Exercise brief:
Line by line, copy the data below exactly.

Saved entries:
+ + + + + + +

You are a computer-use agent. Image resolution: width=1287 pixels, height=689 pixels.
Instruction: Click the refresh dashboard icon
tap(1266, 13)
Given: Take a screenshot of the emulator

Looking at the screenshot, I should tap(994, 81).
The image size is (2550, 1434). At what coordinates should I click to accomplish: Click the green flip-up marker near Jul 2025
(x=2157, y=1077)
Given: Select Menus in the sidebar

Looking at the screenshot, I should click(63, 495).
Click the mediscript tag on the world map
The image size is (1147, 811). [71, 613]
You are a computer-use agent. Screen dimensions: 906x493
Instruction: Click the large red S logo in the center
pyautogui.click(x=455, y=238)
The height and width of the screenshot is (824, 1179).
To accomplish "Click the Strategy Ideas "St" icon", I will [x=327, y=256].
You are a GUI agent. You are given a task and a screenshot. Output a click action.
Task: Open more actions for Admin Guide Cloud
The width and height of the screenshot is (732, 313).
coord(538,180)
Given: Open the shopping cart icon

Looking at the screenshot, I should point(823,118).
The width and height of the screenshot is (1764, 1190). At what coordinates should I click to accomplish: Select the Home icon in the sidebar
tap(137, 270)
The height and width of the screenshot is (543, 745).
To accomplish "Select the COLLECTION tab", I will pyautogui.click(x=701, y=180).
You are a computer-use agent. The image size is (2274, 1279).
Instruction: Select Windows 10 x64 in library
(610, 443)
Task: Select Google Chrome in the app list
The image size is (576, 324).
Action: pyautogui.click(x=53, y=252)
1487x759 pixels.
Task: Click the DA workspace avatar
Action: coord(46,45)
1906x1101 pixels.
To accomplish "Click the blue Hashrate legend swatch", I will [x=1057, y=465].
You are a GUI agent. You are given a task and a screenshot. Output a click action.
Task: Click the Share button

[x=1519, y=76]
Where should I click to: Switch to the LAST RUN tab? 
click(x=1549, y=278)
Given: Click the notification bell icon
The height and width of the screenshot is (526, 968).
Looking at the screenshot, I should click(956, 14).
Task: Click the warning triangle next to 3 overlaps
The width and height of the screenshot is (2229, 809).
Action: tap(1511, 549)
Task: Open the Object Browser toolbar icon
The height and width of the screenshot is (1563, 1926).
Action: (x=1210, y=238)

+ + + + + + +

Result of the exercise:
You are a computer-use agent. Image resolution: width=1287 pixels, height=689 pixels.
Instruction: Click the refresh dashboard icon
tap(1266, 13)
Given: Take a screenshot of the emulator

Looking at the screenshot, I should tap(994, 81).
The image size is (2550, 1434). At what coordinates should I click to accomplish: Click the green flip-up marker near Jul 2025
(x=2157, y=1077)
Given: Select Menus in the sidebar

Looking at the screenshot, I should click(63, 495).
Click the mediscript tag on the world map
The image size is (1147, 811). [71, 613]
You are a computer-use agent. Screen dimensions: 906x493
Instruction: Click the large red S logo in the center
pyautogui.click(x=455, y=238)
The height and width of the screenshot is (824, 1179).
To accomplish "Click the Strategy Ideas "St" icon", I will [x=327, y=256].
You are a GUI agent. You are given a task and a screenshot. Output a click action.
Task: Open more actions for Admin Guide Cloud
The width and height of the screenshot is (732, 313).
coord(538,180)
Given: Open the shopping cart icon

Looking at the screenshot, I should point(823,118).
The width and height of the screenshot is (1764, 1190). At what coordinates should I click to accomplish: Select the Home icon in the sidebar
tap(137, 270)
The height and width of the screenshot is (543, 745).
To accomplish "Select the COLLECTION tab", I will pyautogui.click(x=701, y=180).
You are a computer-use agent. The image size is (2274, 1279).
Instruction: Select Windows 10 x64 in library
(610, 443)
Task: Select Google Chrome in the app list
The image size is (576, 324).
Action: pyautogui.click(x=53, y=252)
1487x759 pixels.
Task: Click the DA workspace avatar
Action: coord(46,45)
1906x1101 pixels.
To accomplish "Click the blue Hashrate legend swatch", I will [x=1057, y=465].
You are a GUI agent. You are given a task and a screenshot. Output a click action.
Task: Click the Share button

[x=1519, y=76]
Where should I click to: Switch to the LAST RUN tab? 
click(x=1549, y=278)
Given: Click the notification bell icon
The height and width of the screenshot is (526, 968).
Looking at the screenshot, I should click(956, 14).
Task: Click the warning triangle next to 3 overlaps
The width and height of the screenshot is (2229, 809).
Action: tap(1511, 549)
Task: Open the Object Browser toolbar icon
The height and width of the screenshot is (1563, 1926).
Action: (x=1210, y=238)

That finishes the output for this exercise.